しかも、押しが弱いというか、気弱な彼女は席が空いてもその席を奪うことは出来ず、結局、座ってる伶奈の前で立って通学する毎日。
なお、伶奈が譲ったら、おばちゃんに奪い去れたって事があったので、それ以来、譲ることもしなくなった。
「あっ……おねーちゃん……」
その詩羽の顔を見上げて、伶奈がぽつりとこぼした。
「次、降りる駅ですよ?」
「わっ!? ほんと!?」
詩羽の言葉に慌てて立ち上がるも、降りる駅は『次』だ。しかも、電車は前の駅を出たばかり。さらに悪い事には伶奈が立ち上がった途端、伶奈の席は押しの強いおばちゃんにゲットされる体たらく。
「ばーか」
頭の上で嘯く妖精が憎い。
が、ここでアレと話し始めると面倒くさいことになるので黙っておく。
背の高い詩羽の隣、少し遠いつり革を握って伶奈は立つ。
十五センチ差の身長差、二人並ぶと自分の背の低さがいっそう際立つようで少し嫌だ。
しかし、逆に相手は背の高さがコンプレックスだって言ってるのも知っているから、口に出すことはしない。
その伶奈へと顔を向けて詩羽は言った。
「おはようございます、西部先輩……寝不足ですか?」
「あっ、うん……遅くまでゲームしちゃってて……」
「へぇ……西部先輩ってゲームするんですね? 東雲先輩はよく話してるけど、西部先輩は全然だから……」
「あっ……うん、たまに、たまにね。ホント、たまに……」
カタンコトンと揺れる電車の中、可愛い後輩の疑問に伶奈は苦笑いを浮かべて、しどろもどろ。
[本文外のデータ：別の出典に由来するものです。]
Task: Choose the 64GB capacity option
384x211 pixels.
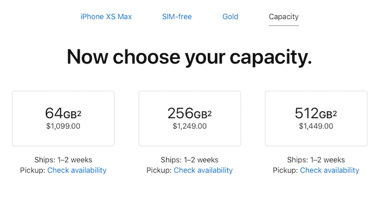Action: pos(63,118)
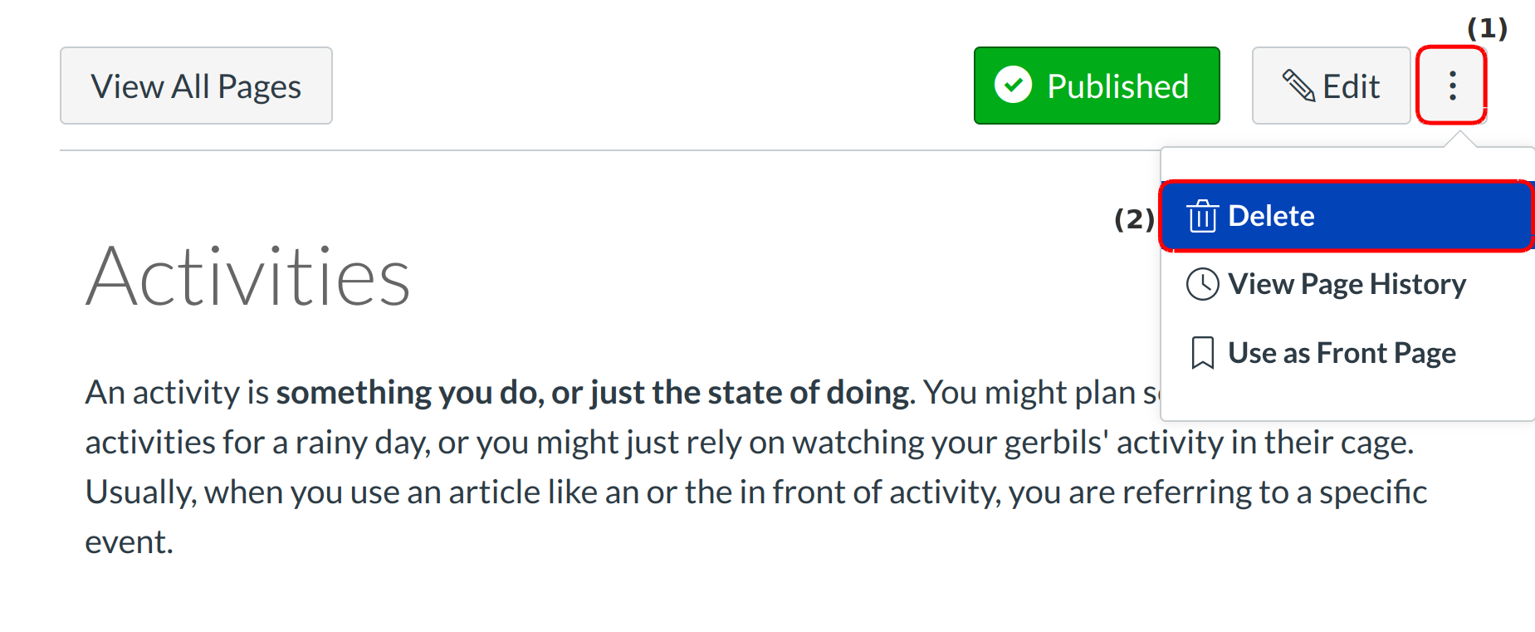Click the bookmark icon for front page

[x=1202, y=353]
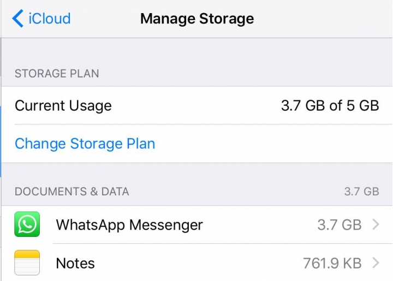
Task: Select the WhatsApp 3.7 GB size value
Action: point(340,225)
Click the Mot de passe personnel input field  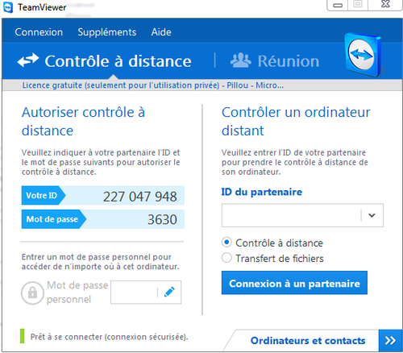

「オセロで散々やられたから、腹が立ってずっと続けてたって、言いなさいよ」
その頭の上では小さな妖精が何やら嘯いているが聞こえないふり。
カタンコトンと揺れる電車、車窓では真っ青な空と群青色の屋根が流れていくのが見えるも、あれやこれやと話をしている少女達の目には映ることはなし。
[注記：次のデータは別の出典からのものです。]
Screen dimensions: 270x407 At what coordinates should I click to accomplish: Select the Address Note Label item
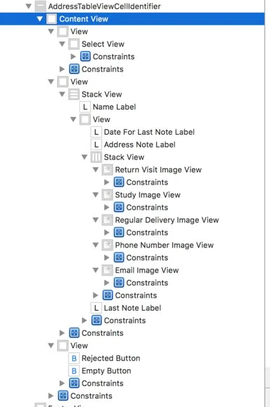[x=140, y=144]
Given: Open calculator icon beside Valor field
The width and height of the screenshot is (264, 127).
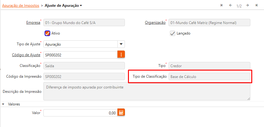Looking at the screenshot, I should tap(121, 113).
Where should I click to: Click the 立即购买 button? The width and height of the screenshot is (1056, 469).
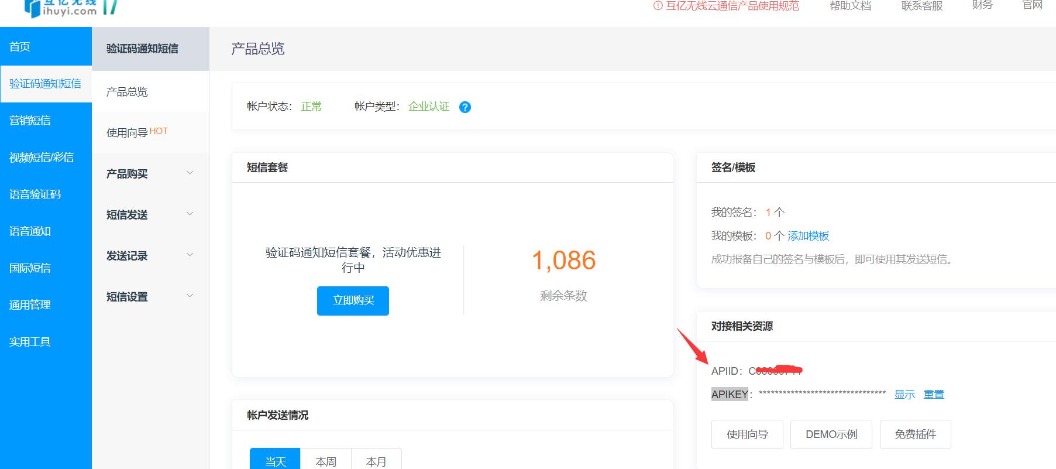353,301
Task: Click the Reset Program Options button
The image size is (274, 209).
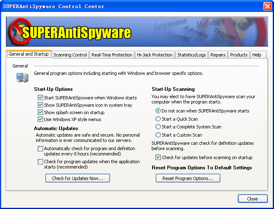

話題は「数学が難しい」との詩羽の言葉に、伶奈が「教えてあげるよ」と答えてみれば、頭の上の妖精が「何を偉そうに……」とか言い出す感じ。
もちろん、最後のそれは聞こえないふり。
後は、持病で掛かってる病院が実は伶奈の母由美子が勤めてる総合病院だったって話にお互いに驚いてみたり、もっとも、由美子が働いてるのは救急部門だから内科通院の詩羽とは会うことはないだろうとか……割とどうでもいい話。
そんな中、ふと、穂香が伶奈の背負っている青いリュックサックに気付いて言った。
「そう言えば、二年生、今日から野外学習ですね」
「うん。青野山の合宿センターだって」
「そこ、五年生の時に、私たちも野外学習で行ったんですよ」
詩羽が言うにはこの辺りの公立小学校は大半が五年生の時に、同じ合宿センターで野外学習をやるらしい。一泊二日。
もちろん、県外から越してきた伶奈に知るよしもない。
小学校の頃の記憶はいろんな意味で思い出したくないので、心の奥に片付け込んでおこう……なんて考えてる伶奈の鼓膜に後輩の言葉がするりと滑り込んだ。
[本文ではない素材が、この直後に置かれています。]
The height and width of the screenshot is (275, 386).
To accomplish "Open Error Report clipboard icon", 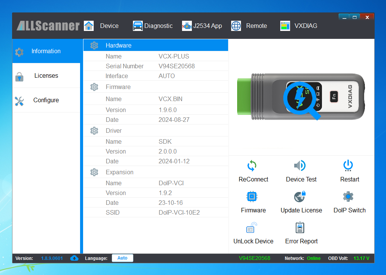I will click(x=300, y=228).
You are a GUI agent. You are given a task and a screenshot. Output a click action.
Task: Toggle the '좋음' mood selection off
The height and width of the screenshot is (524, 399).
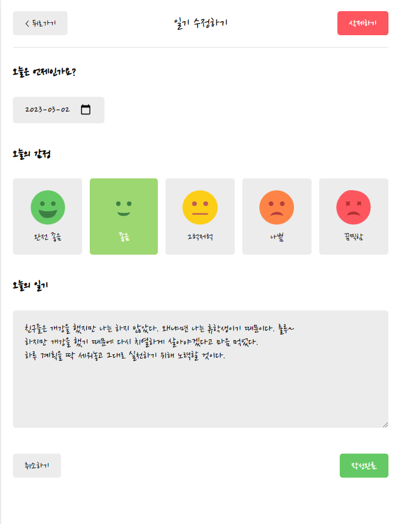click(123, 216)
「それでですね……青野山、出るって噂が結構あるんですよねぇ〜」
不必要な思考が途切れ、少女は美しい車窓の空から隣の後輩へと視線を向け、そして、尋ねる。
「何が?」
その言葉に少女は端的に答えた。
「お化け」
そして、頭の上で妖精がのたまう。
「……そんなの居るわけないじゃない、馬鹿馬鹿しい」
(……自分もお化けみたいな物のくせに……)
さて、いつもの駅に降りると、いつものように隣には下りの電車。
「おっはよ〜伶奈ちゃん! あっ、おねーちゃんもいるんだ!」
良い具合に混んでる電車から伶奈が降りると、出迎えてくれたのは気持ちよく晴れ上がった空と大きなナップザックを背負った北原美紅だった。
「おはよ〜美紅」
「おはよ、美紅」
「おはようございます、北原先輩」
同じセリフを同時に吐いたのが伶奈とアルト、それから一呼吸開けて詩羽がぺこりと頭を下げた。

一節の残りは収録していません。